◆ Excerpt provided
FAME

“Fame! I wanna live forever…”

Maeve and I just sent Clark out to Vulcan Video to get the movie FAME.  (Vulcan Video is our last surviving Austin original home-grown video store. If you can’t find it at Vulcan, the movie does not exist.)  Why FAME? Maeve has been accepted at the McCallum Fine Arts Academy for high school.  It is the closest thing to the Performing Arts High School Model in New York on which the movie FAME was based.
I must confess that I was initially hesitant to support Maeve’s decision to go to McCallum. It is a public school (where are my politics now?) and Austin inner city schools certainly have their problems. Maeve also applied to two St.’s–St. Stephens and St. Andrews.  But the Saints have yet to come marching in with admission acceptances, and Maeve has decided she wants a public school experience after years of private, so here we are.  Actually, I am surprised by my initial  concern about her choice of visual arts. Because I am a visual artist one would think I would want to encourage my child in this direction since she has such aptitude, talent and propensity to do so!  Ah, it seems that for all my bohemian open-mindedness there is a conservative streak in me when it comes to my kids’ education.  I really had Maeve pegged as an “academic” (which she is) and thus wanted to encourage her to go to a school with a concentration in liberal arts to help develop her amazing intellect.  Alas, as all parents learn sooner or later, our children have minds of their own, and an inclination to do what they want to do.

◆ Set problem A
In the post about the movie FAME, which school has Maeve been accepted to for high school?
◆ Set problem B
Copy the records word for word from their first line through the line containing "coord(740,352)", and omit the pictures.
The text and the records have no connection to each other.

◆ Records for processing

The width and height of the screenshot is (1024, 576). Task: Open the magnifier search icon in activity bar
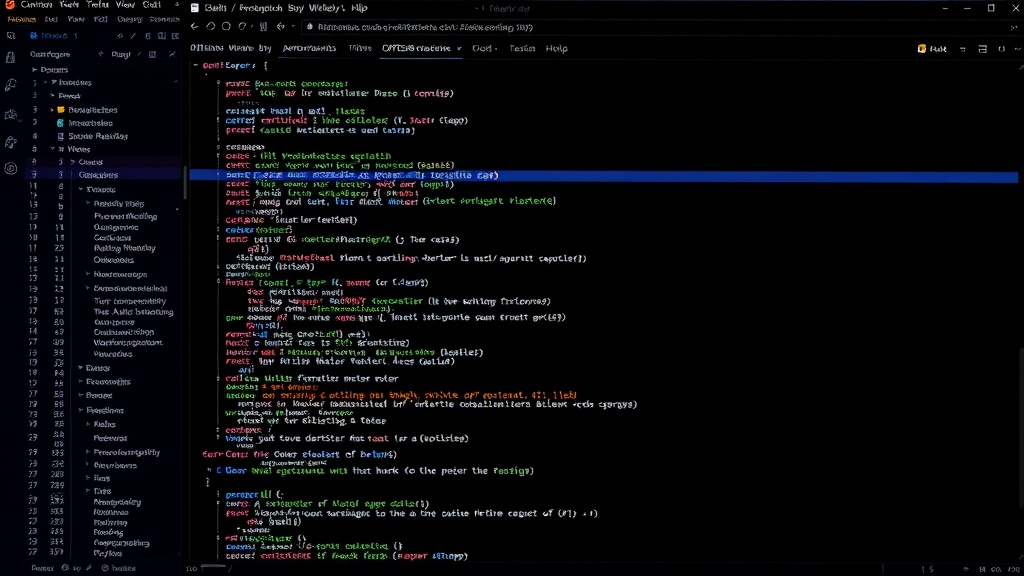(10, 85)
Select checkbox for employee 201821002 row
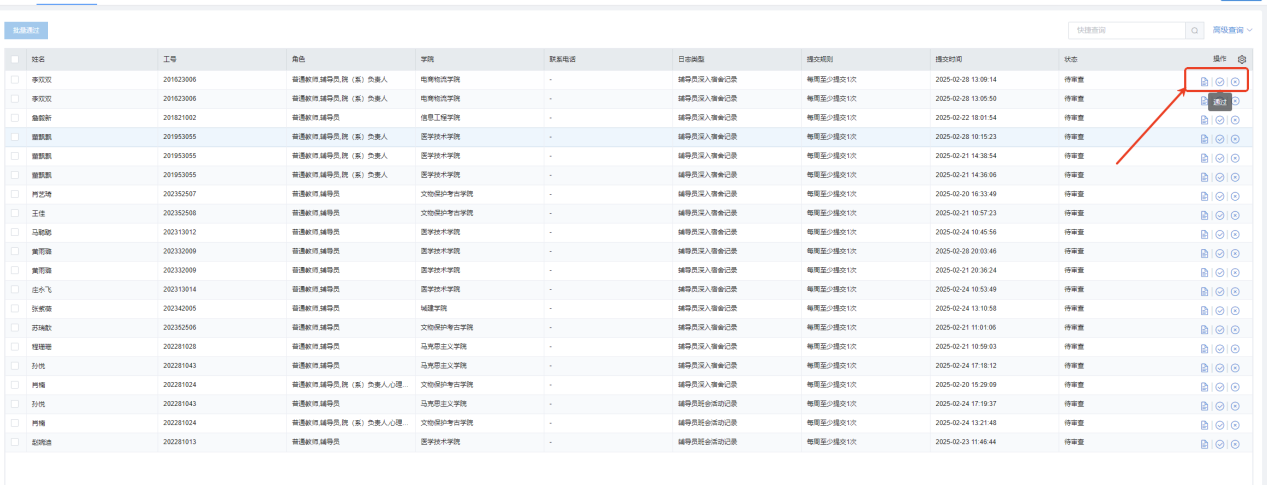Viewport: 1267px width, 485px height. coord(15,118)
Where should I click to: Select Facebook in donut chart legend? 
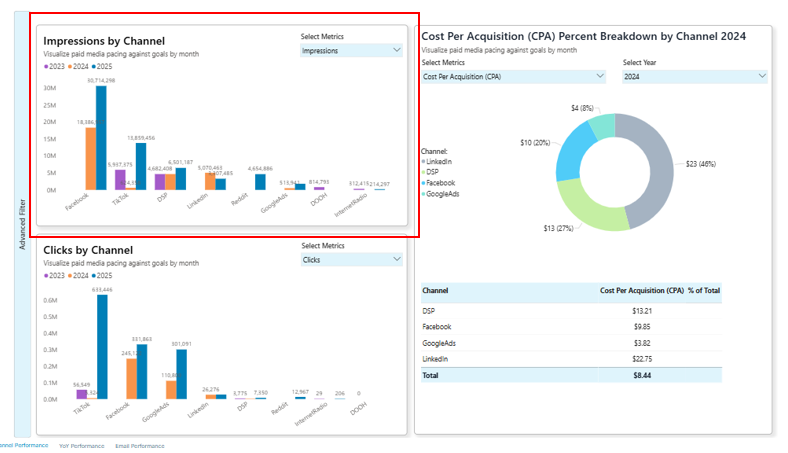point(440,183)
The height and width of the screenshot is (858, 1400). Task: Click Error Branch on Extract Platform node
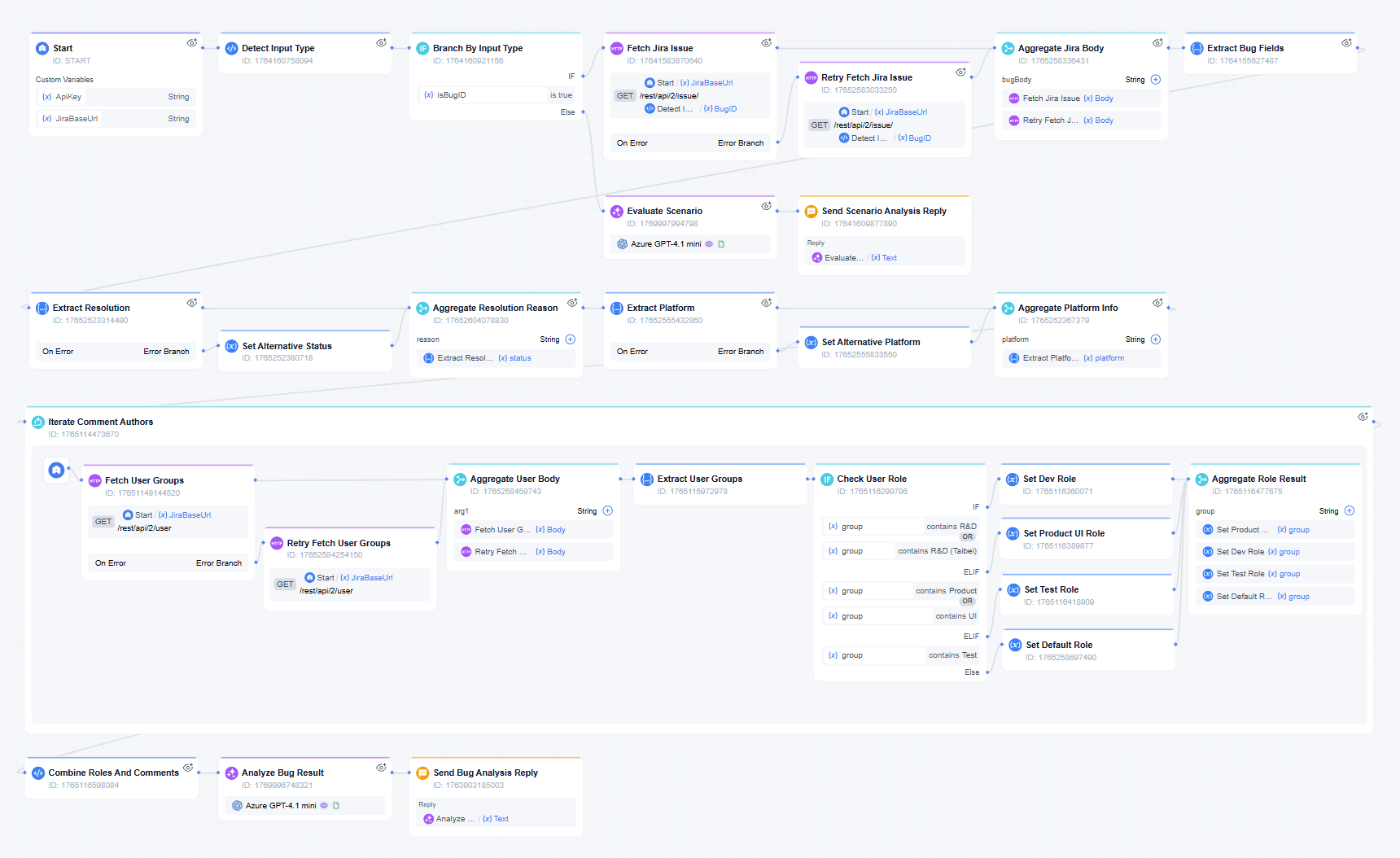coord(740,352)
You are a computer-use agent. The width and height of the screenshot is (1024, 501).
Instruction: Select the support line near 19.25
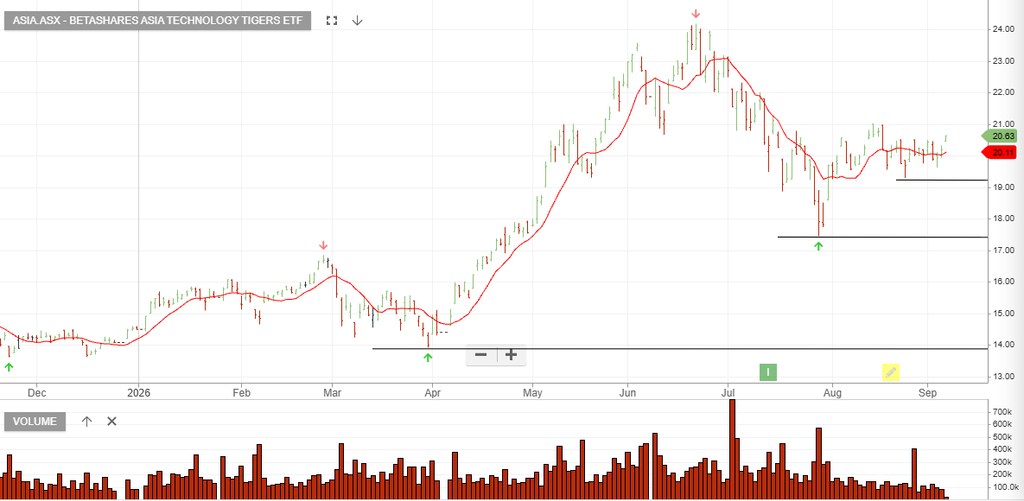tap(942, 180)
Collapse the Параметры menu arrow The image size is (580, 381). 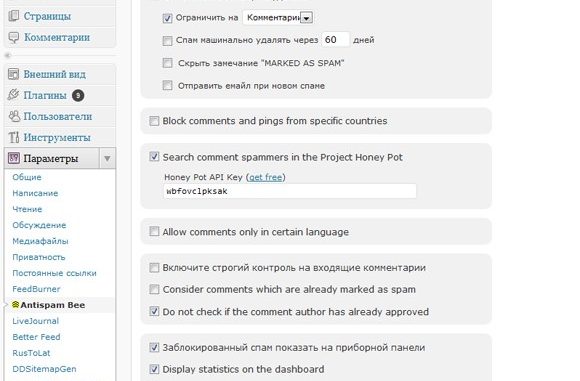click(107, 158)
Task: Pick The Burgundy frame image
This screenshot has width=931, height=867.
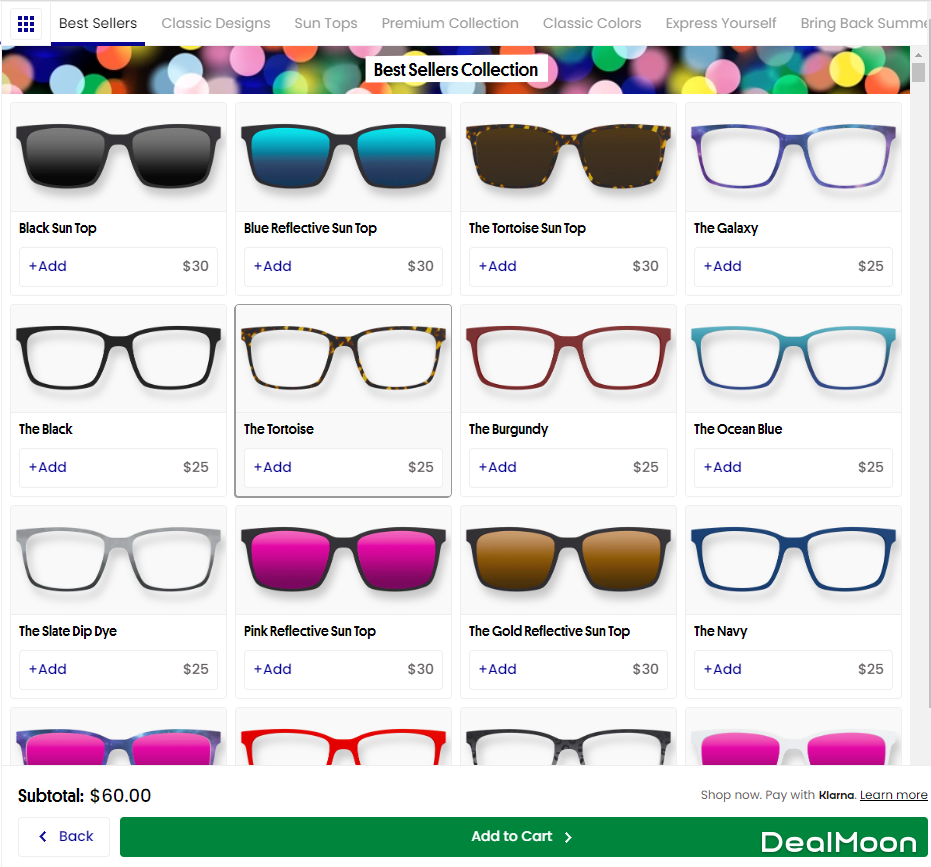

◆ Problem solution A
The McCallum Fine Arts Academy.

◆ Problem solution B
The width and height of the screenshot is (1024, 576). Task: Open the magnifier search icon in activity bar
(10, 85)
Select checkbox for employee 201821002 row
Viewport: 1267px width, 485px height. coord(15,118)
Where should I click to: Select Facebook in donut chart legend? 
point(440,183)
The height and width of the screenshot is (858, 1400). Task: Click Error Branch on Extract Platform node
coord(740,352)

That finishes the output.